Read the testimony again. Look for the central word.

It wasn’t all romantic. I didn’t have a dorm room, so I slept on the floor in friends’ rooms, I returned coke bottles for the 5¢ deposits to buy food with, and I would walk the 7 miles across town every Sunday night to get one good meal a week at the Hare Krishna temple. I loved it. And much of what I stumbled into by following my curiosity and intuition turned out to be priceless later on.

The central word is “I.” This was the paradox of Steve Jobs’ life. It was all “I,” yet to build up his own ego, he had to serve customers.

CONCLUSION

The free market made possible his economic success. The free society made possible his early life as a moocher. Voluntarism was at the heart of Steve Jobs’ success.

He absorbed others’ charity and returned the favor to others, not as charity, but as profit-seeking output. This economic system has made us all rich in the West, by any standard of pre-1850 comparison. As P. J. O’Rourke put it, “When you think of the good old days, think ‘dentistry.'”

The free market is a moral system, not because it makes men moral, but because it rewards those who serve others efficiently and penalizes those who don’t.
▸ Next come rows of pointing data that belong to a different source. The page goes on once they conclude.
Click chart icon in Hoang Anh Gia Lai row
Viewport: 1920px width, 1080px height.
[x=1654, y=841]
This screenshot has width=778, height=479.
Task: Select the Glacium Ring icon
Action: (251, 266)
Steve Jobs’ personal characteristics in his economically productive years did not inspire the development of those virtues which had made his early years productive. In another economic system or social order, Steve Jobs would have made a first-class tyrant. He was far more Simon Legree than Uncle Tom. But the free market made him a giant. It let his customers make him rich. It also encouraged those who were under his verbal lash to keep on working to meet his standards.

His customers did not pay him to be nice. They paid him to deliver the goods, which he did. They did not feel his lash. They plugged and played and enjoyed the fonts.

Who knows? Maybe I’ll buy an iPad3. It had better allow the use of a PC/AT keyboard.